Evidence has emerged that British National Party leader Nick Griffin is linked to a far-right party in Czech Republic which last week demanded a 'final solution' to the "Gypsy problem."
The National Party in Prague stunned mainstream politicians and viewers with an electioneering ad using Nazi-era rhetoric that called for a 'final solution to the gypsy issue'.
In WW2 the highest echelons of the Nazi party in Germany sought the 'final solution to the Jewish question' – the euphemism which covered the industrial-scale slaughter of six million men, women and children in the extermination camps. The only other ethnic group to be singled out within the "final solution" was Europe's Romany population. In many occupied countries up to 70% of the Gypsy community we exterminated.
In the tasteless Czech ad the camera pans over dishevelled and dirty-looking Romany women and children, intended to show them in the worst possible light, before a voice-over says: 'We call for final solution to the gypsy issue'.
There were also slogans on screen such as 'Stop black racism,' 'No favouring of Gypsies', and 'We don't want black racists among us'. Czech bigots routinely refer to Romany people as blacks.
The Czech government has expressed outrage over the broadcast of the ad made for the forthcoming EU elections – and pledged that it would not be repeated – as the group’s links with the British National Party were revealed.
BNP leader Nick Griffin, in a bid to cement ties with proto-fascist parties across Europe ahead of the EU elections, spoke at a rally of the tiny anti-immigration, anti-Muslim and anti-Romani National Party (NS) by addressing its rally to celebrate Czech independence in the autumn of last year.
In his speech he railed against the accession of Turkey to the EU, saying that the introduction of millions of Muslims into the EU would 'drive down wages, living standards and increase taxes'.
Griffin's trip, accompanied by several BNP activists, followed an invitation to the NS leader, Petra Edelmannová, to the BNP's Red White and Blue festival in August 2008 in Denby, Derbyshire.
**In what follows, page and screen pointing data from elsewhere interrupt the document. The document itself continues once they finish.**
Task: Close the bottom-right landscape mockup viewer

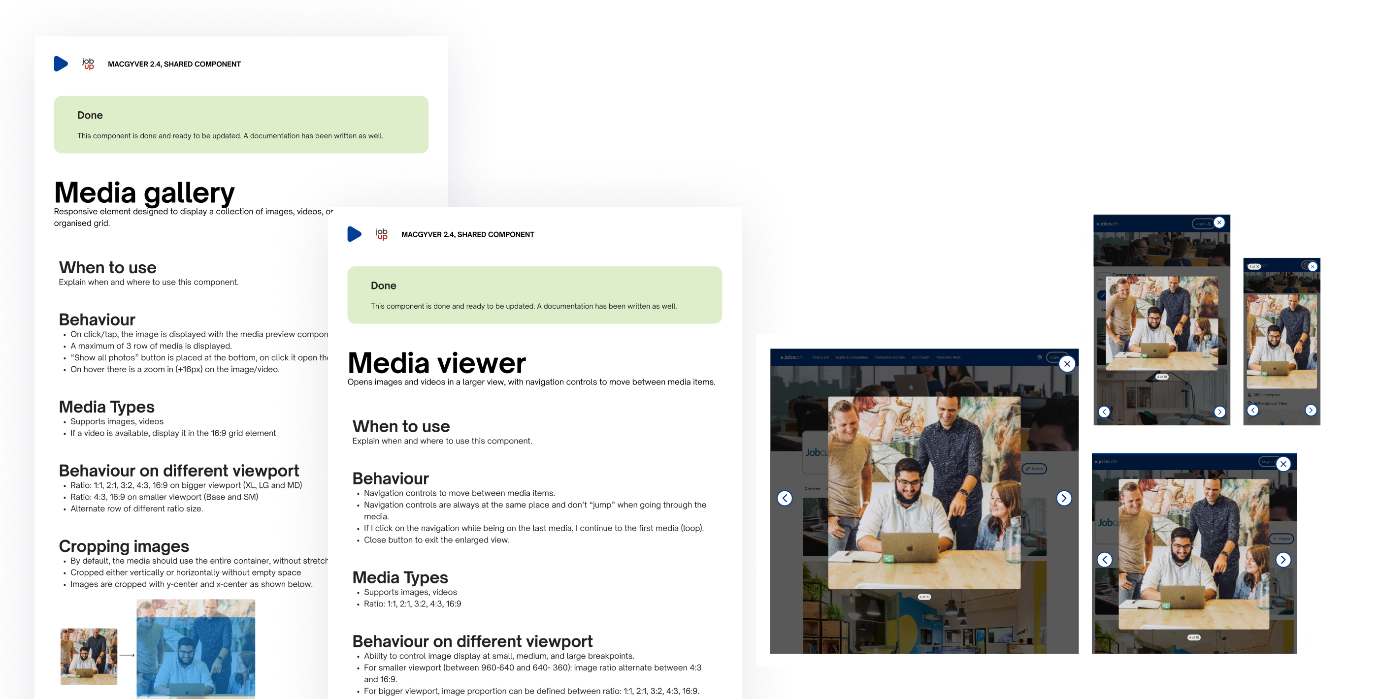Action: (1283, 464)
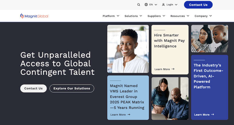Viewport: 234px width, 125px height.
Task: Open the Solutions navigation menu
Action: click(133, 16)
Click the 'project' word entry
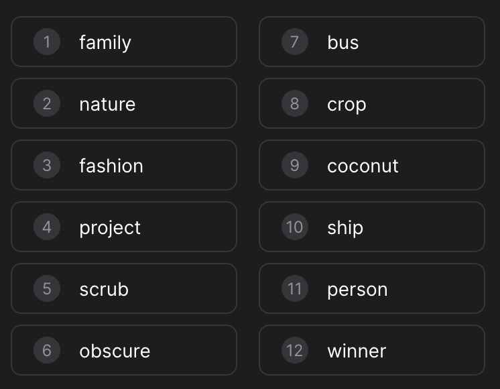The image size is (500, 389). point(124,227)
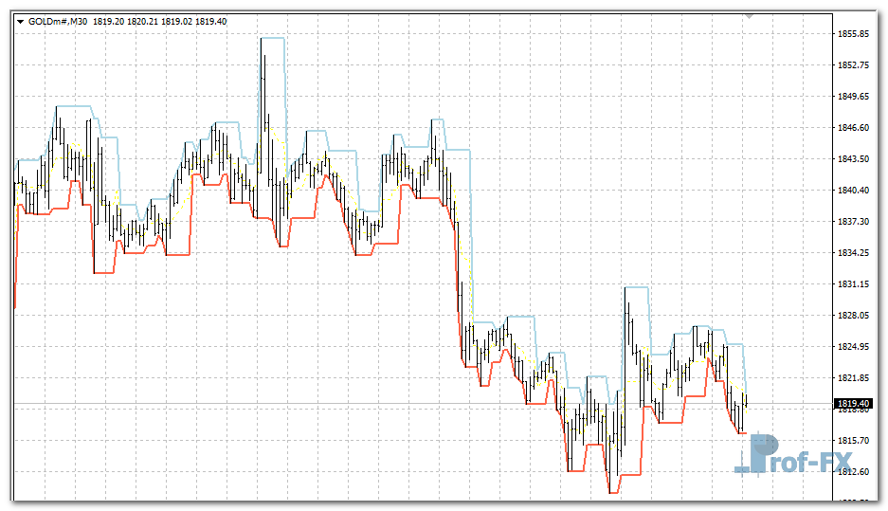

Edelmannova did not attend citing other commitments. Edelmannová was the brains behind the final solution TV ad and wrote a pamphlet last year which she had been intending to bring to Britain.
In it she stresses the case for 'repatriating the Czech Republic’s Romany population to India'.
BNP deputy leader Simon Darby conceded in a newspaper interview shortly afterwards that the phrase'final solution' was 'not exactly the best title for a document'.
But he added: 'There is a Gypsy problem there. There is a problem in this country as well.
'Some of the Travelling community have been here for a very long time. They keep themselves to themselves and sort out their own problems within their own communities. They have the same morals as me. I don't have a problem with them.'
He identifies the 'problem' as being foreign Romanies who have immigrated into the UK since European enlargement, along with an undefined group of what he calls 'homegrown pseudo-Gypsies'.
After the video was shown on Wednesday night in Czech Republic – a country that suffered enormous losses under the Nazis – Czech TV spokesman Ladislav Sticha said that the law obliged it to broadcast the 'election clips exactly in the shape submitted by the parties, without altering them and without bearing responsibility'.
Politicians have said the ad will however be banned and there is also a movement in the parliament for an outright ban on the NS.